The integration of microfluidics and the electrochemical and chemical etching methods allow for the creation of gold/glass hybrids surfaces for numerous biointerfacial studies. In particular, the gradient surfaces allow for the study of cell migration on varying slopes of gold height with tailored surface chemistry. In the future, the etched gold surfaces will be used to simulate the varying nanotopology experienced by migrating cells in vivo.
The Yousaf Group reports a strategy for the fabrication of tailored electroactive nanorod substrates for biospecific studies of cell adhesion and stem cell differentiation. To control the interfacial properties of the nanorods they formed self-assembled monolayers of an electroactive hydroquinone group that is able to chemoselectively immobilize oxyamine tethered ligands.
These tailored nanorods may be used to study how topology and surface chemistry influence cell behavior.
The National Science Foundation has awarded Carolina Chemistry Assistant Professor Muhammad Yousaf its prestigious CAREER Award, in the amount of $600,000 over five years. The award recognizes his well known pioneering work in applying surface chemistry to cell biology for studies of cell adhesion, polarization and migration. Yousaf’s group will develop and integrate new surface chemistries, live cell high resolution fluorescence microscopy techniques and microfluidic lithography based approaches to generate new cell based microarrays and a class of dynamic surfaces to study the internal and external cues that are critical for cell polarization and directed cell migration.
The Faculty Early Career Development Program is a foundation-wide activity that offers the National Science Foundation's most prestigious awards in support of junior faculty who exemplify the role of teacher-scholars through outstanding research, excellent education and the integration of education and research within the context of the mission of their organizations.

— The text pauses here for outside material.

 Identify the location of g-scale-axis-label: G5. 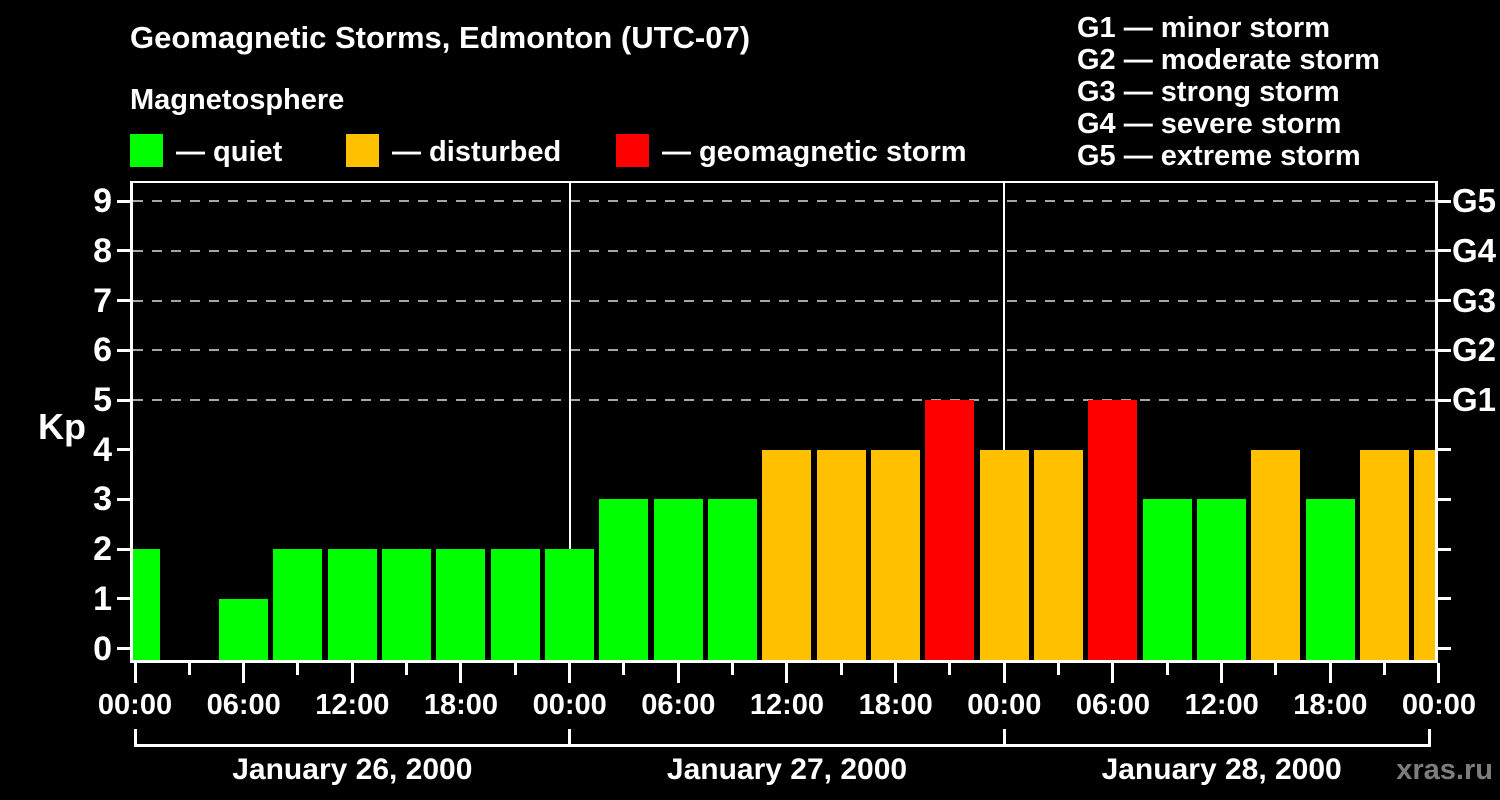
(1474, 201).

As reported in Macromolecules, researchers in the Yousaf Group report the design of several elastomers based on the thermal polycondensation of α-ketoglutaric acid and one of three triols: glycerol, 1,2,4-butanetriol, or 1,2,6-hexanetriol. By varying the curing temperature and the duration of the curing process, a wide range of mechanical properties was achieved.
The values of the Young’s modulus (0.1 - 657.4 MPa), ultimate stress (0.2 – 30.8 MPa), and ultimate strain (22 - 583 %) encompass the mechanical properties of many biological materials, allowing for potential use of poly(triol α-ketoglutarate) as a biomaterial. Furthermore, the poly(triol α-ketoglutarate) series hydrolytically degraded in as fast as 2 days and as long as 28 days in phosphate-buffered saline solutions. For post-polymerization modifications, the repeat units contain ketones, which are capable of reacting with a variety of oxyamine-terminated molecules to generate stable oxime linkages. Finally, the versatility and utility of these elastomers were demonstrated by creating micro-patterned structures and films for biospecific cell scaffold supports.
The Yousaf Group has developed an electroactive and catalytic dynamic substrate strategy that captures and subsequently releases ligands and cells in-situ via an electrochemical potential. The surface is catalytic for multiple rounds of immobilization and release with a quantitative functional group transformation from an oxyamine group to a primary alcohol upon mild electrochemical potential that is pH dependent.
Combining this strategy with a photochemical approach, the Yousaf Group shows the capture and release of peptide ligands that mediate biospecific cell attachment on defined surface gradient patterns.